Thematic Modelling of News Archive from University Website
Description
This dataset contains a set of files illustrating successive steps of thematic modeling for newsline’s text docs. The basic file "etalon export_file.csv" is a part of the archive of the university website sstu.ru and presents 2000 Russian language news records about the university's life events in 2010-2014 years. Each record of the file has fields: numerical record identifier, head of news, and code of news in HTML format. The excel-file "News_tokens.xlsx" contains information about extracting tokens for news records after text processing. Text processing included as usual tag eliminating, text cleaning, and word stemming. The file column values are: "Record number", "Identifier of news", "Head of news", "Number of words in the news", "Number of unique tokens in news", and "List of news tokens". Then, thematic modeling, based on probabilistic distribution of keywords in the text, was done for news in a Vowpal Wabbit format.
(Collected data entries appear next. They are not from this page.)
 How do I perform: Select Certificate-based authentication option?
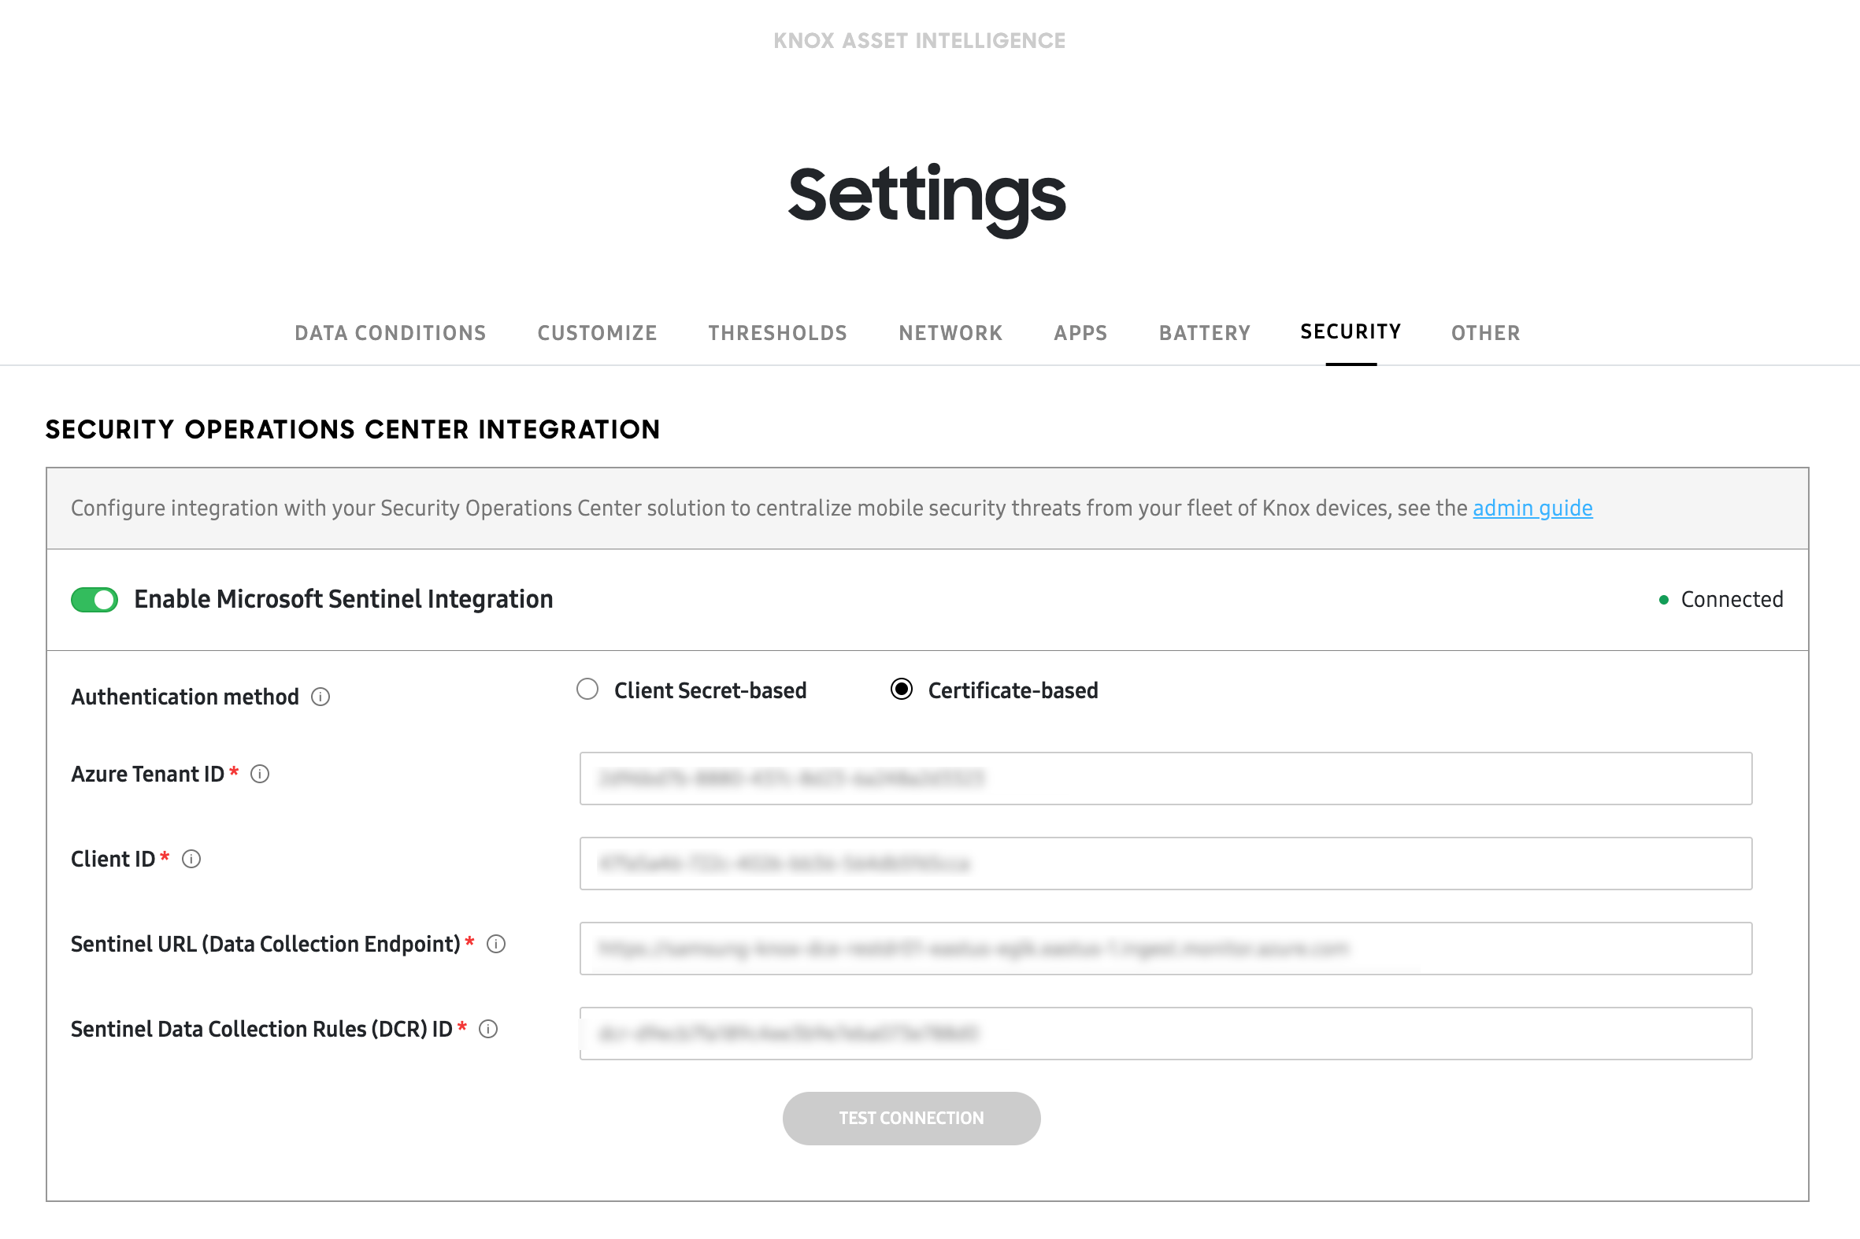901,690
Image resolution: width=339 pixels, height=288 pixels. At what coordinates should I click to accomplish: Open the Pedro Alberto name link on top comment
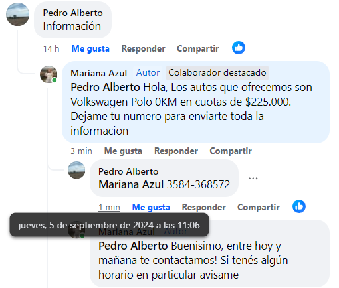(x=72, y=13)
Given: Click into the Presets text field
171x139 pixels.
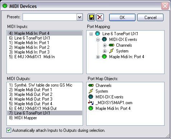Looking at the screenshot, I should coord(50,17).
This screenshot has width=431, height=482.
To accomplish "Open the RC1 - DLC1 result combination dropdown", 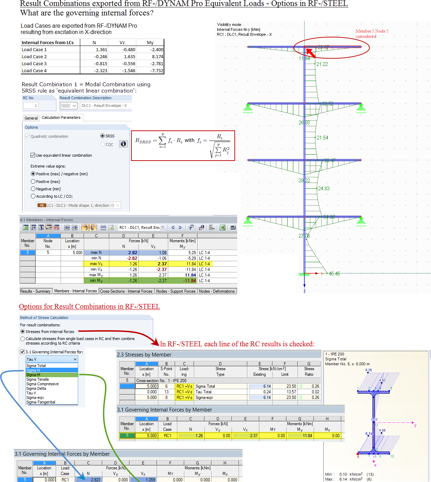I will 162,228.
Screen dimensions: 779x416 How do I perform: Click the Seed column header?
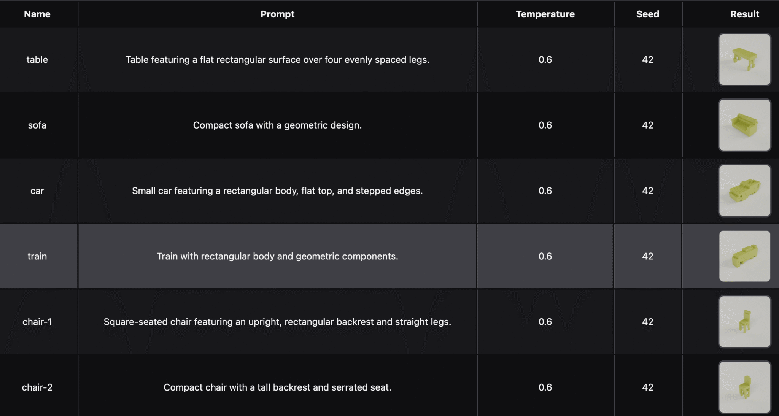pyautogui.click(x=647, y=14)
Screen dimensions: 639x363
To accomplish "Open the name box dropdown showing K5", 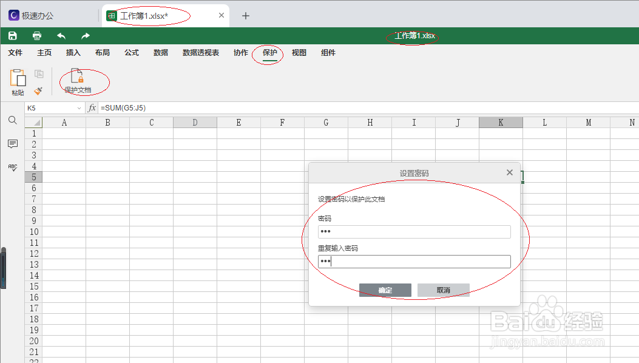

The results of thematic modeling via the BigARTM platform (https://github.com/bigartm/bigartm, doi:10.5281/zenodo.288960) are present in the files "phi_matrix.xlsx" and "theta_matrix.xlsx". After a series of experiments, six topics were identified. Each of the 2000 lines in the "Theta_matrix" corresponds to a news document and defines the probabilities of belonging to six topics. In the "Phi_matrix" we see the topic's probabilities for tokens. Under consideration of most frequent tokens (keywords) for each topic, the topic’s names were formulated as follows: "Events", "Holidays", "Science and Innovations", "Educational and Scientific Activities", "Student Competitions", '"Admission Campaign". To determine the most significant topics for news, the probability values in "Theta_matrix" greater than some specially calculated bound were rounded to 1, i.e., the defuzzification of news distribution had been done. The Venn diagram on the picture in file "Venn_diagram.png" illustrates a belonging of news docs to the topics. The multiple sets visualization was performed using the "supervenn" package (https://github.com/gecko984/supervenn/tree/v0.3.1, doi:10.5281/zenodo.4016732). Thus, the dataset of newsline's docs can be used for educational purposes and science research in text processing and machine learning fields.
Files
Steps to reproduce
The contents of the basic file "etalon export_file.csv" is part of news archive of Saratov State Technical University, which is accessible from webpage www.sstu.ru/news/ via HTTPS-protocol. The basic file was provided by the IT department of SSTU in CSV format for use in teaching and science research only.